Directions for this task: In the entries below, count every line containing "agent". Reply with the number alone.
*****
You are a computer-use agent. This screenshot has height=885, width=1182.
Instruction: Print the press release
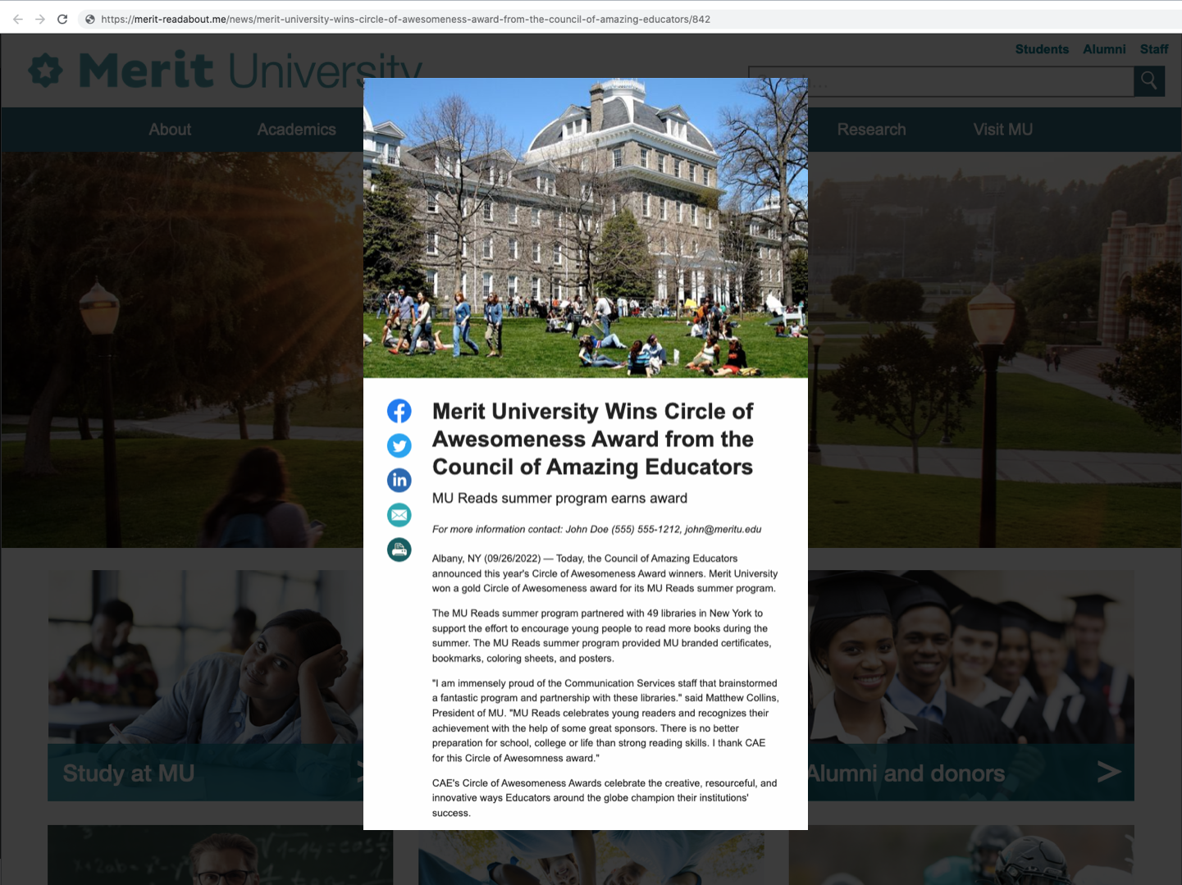[x=399, y=550]
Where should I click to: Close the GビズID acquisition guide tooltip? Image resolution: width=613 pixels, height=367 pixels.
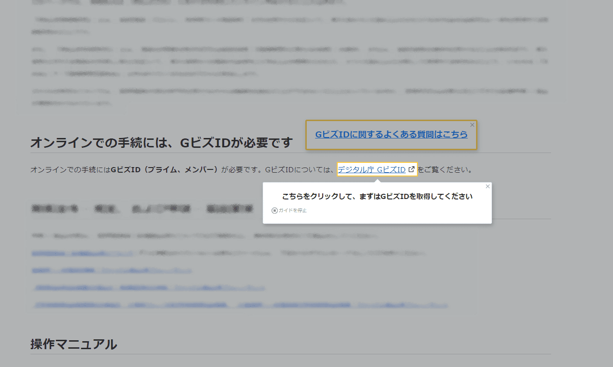coord(487,186)
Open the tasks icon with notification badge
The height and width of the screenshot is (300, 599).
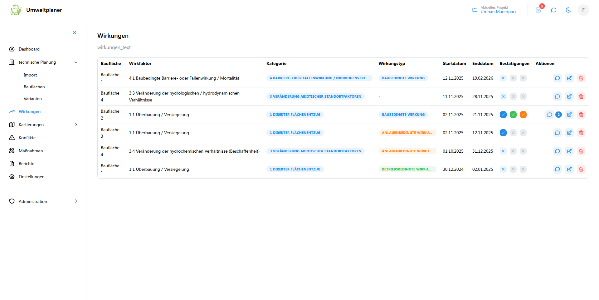(x=538, y=10)
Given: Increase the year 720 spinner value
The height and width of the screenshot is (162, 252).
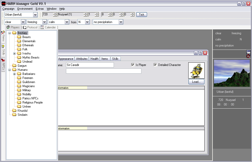Looking at the screenshot, I should click(55, 13).
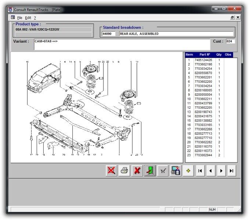Open the Edit menu
249x220 pixels.
(x=28, y=18)
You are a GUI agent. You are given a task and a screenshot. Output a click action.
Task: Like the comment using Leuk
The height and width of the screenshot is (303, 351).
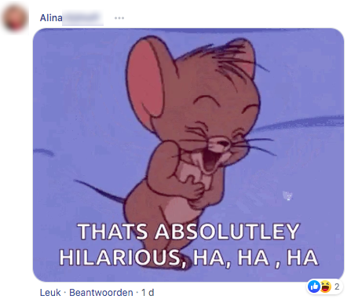tap(50, 292)
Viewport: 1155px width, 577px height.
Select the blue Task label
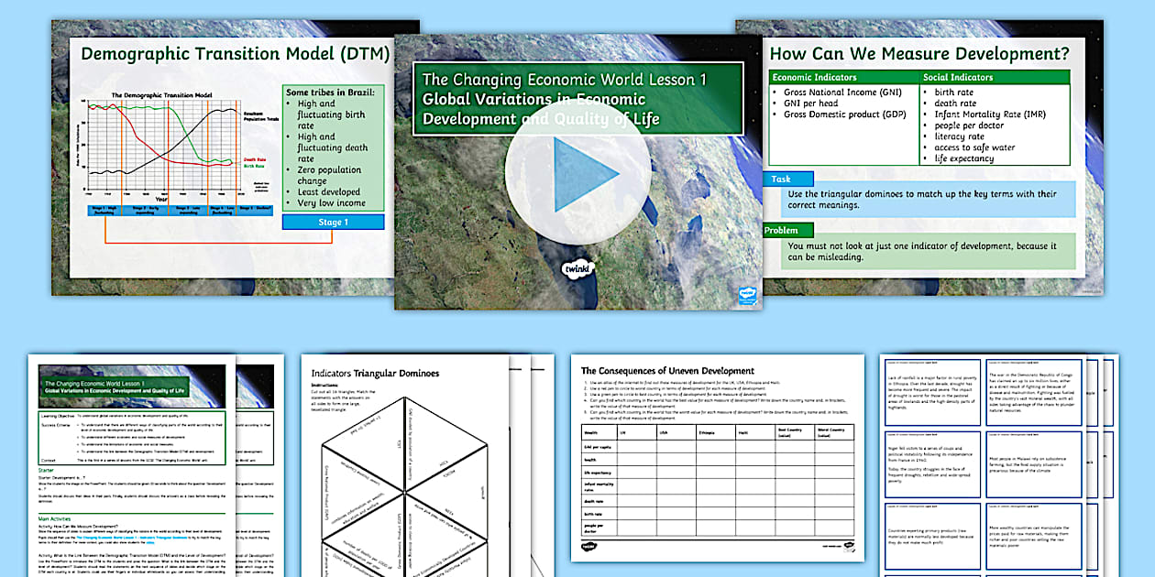(x=780, y=180)
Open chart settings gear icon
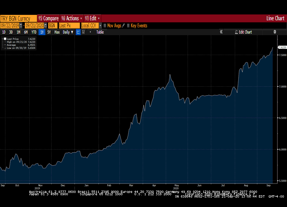 point(275,32)
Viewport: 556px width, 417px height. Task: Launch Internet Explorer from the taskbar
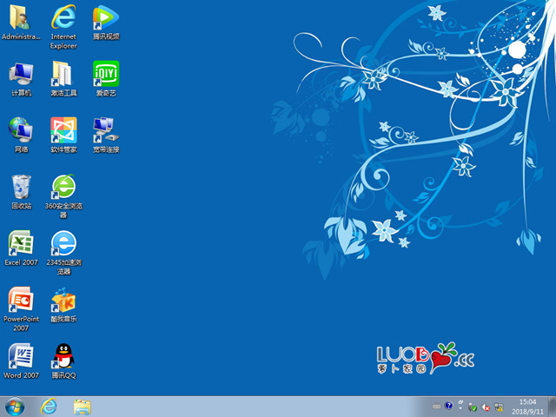pos(49,407)
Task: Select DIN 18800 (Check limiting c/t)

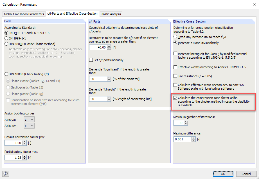Action: [6, 74]
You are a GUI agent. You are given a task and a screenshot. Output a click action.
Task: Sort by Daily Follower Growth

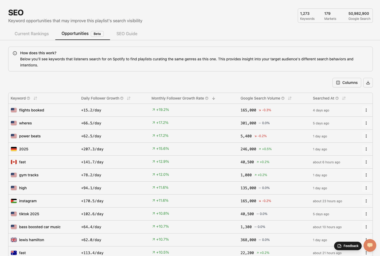(129, 98)
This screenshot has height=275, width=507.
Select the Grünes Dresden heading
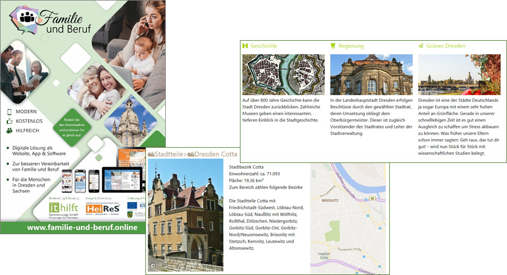click(x=446, y=46)
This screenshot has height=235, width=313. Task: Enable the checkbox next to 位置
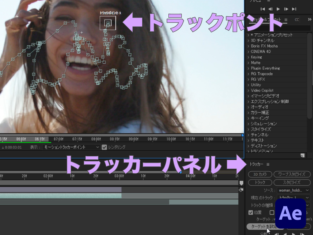272,213
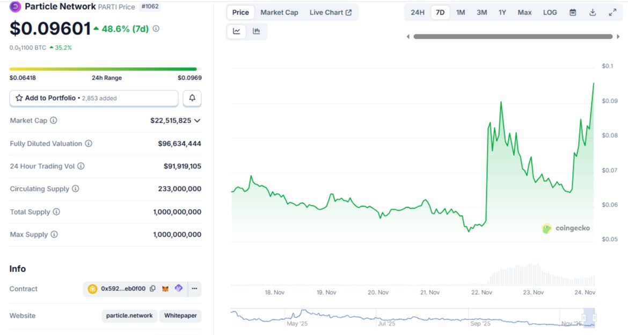628x335 pixels.
Task: Open the Live Chart tab
Action: pos(328,12)
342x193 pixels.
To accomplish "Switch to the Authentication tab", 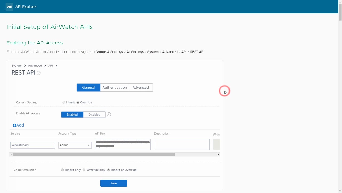I will [x=114, y=87].
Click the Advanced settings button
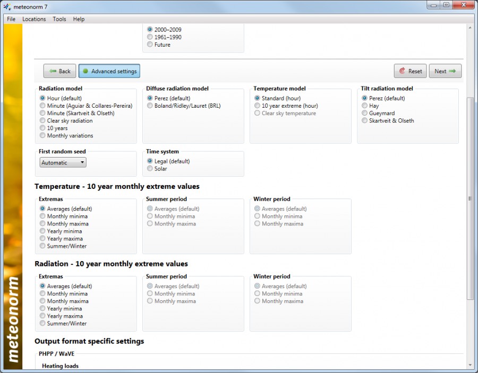 109,71
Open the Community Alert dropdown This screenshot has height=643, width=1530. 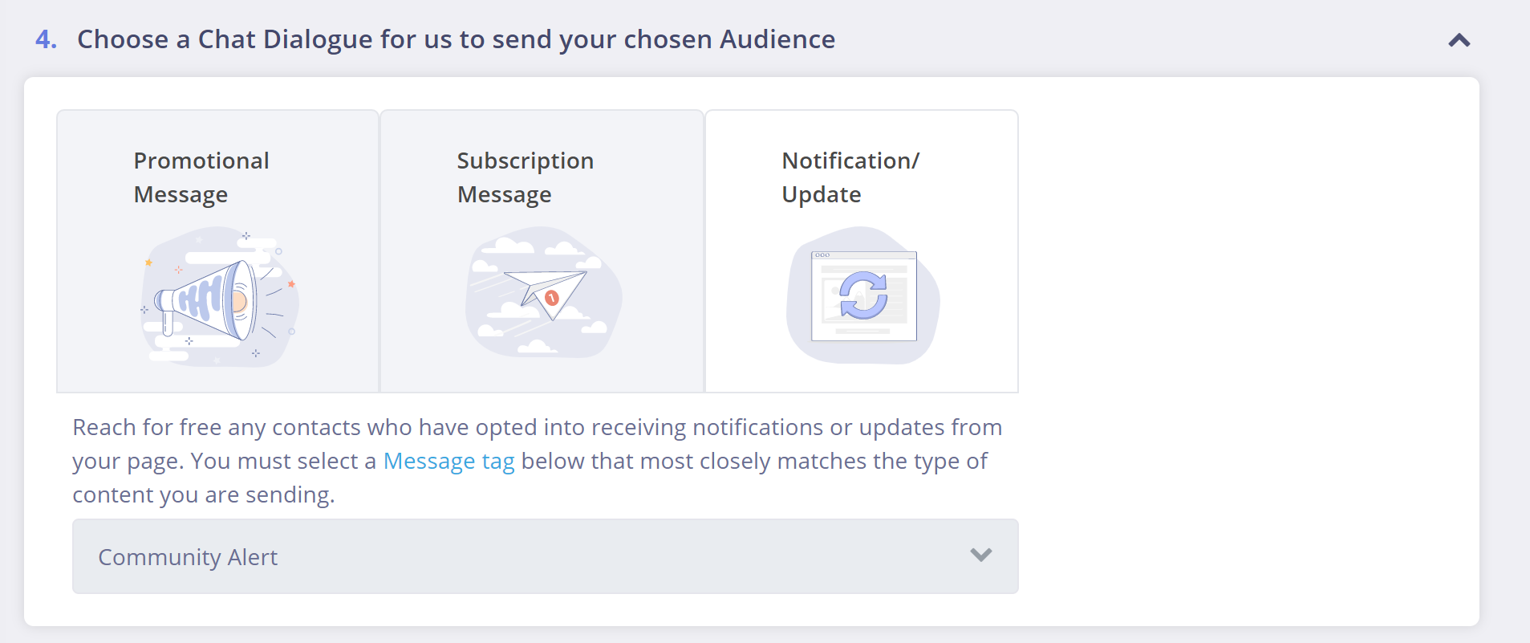pyautogui.click(x=546, y=556)
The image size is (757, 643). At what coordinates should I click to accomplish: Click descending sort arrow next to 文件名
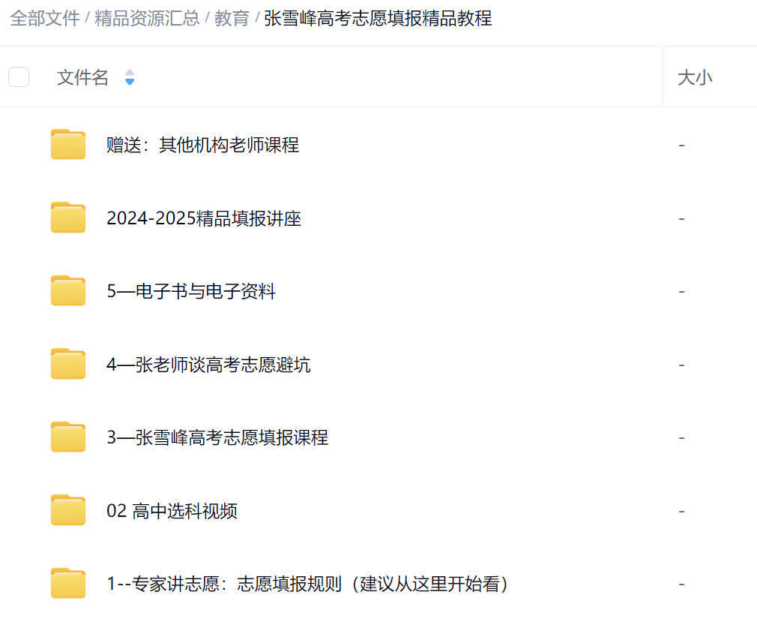pyautogui.click(x=129, y=81)
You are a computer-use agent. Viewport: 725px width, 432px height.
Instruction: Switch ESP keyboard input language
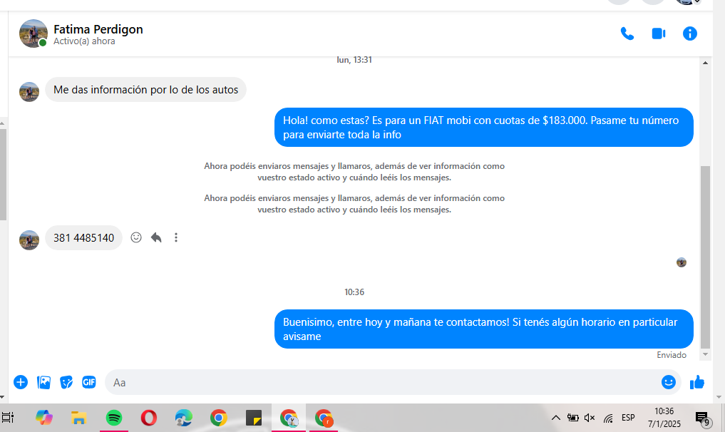[628, 418]
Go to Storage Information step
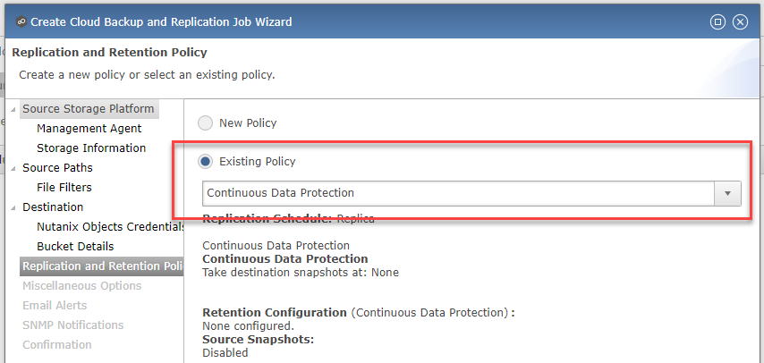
*****
Result for this exercise: 4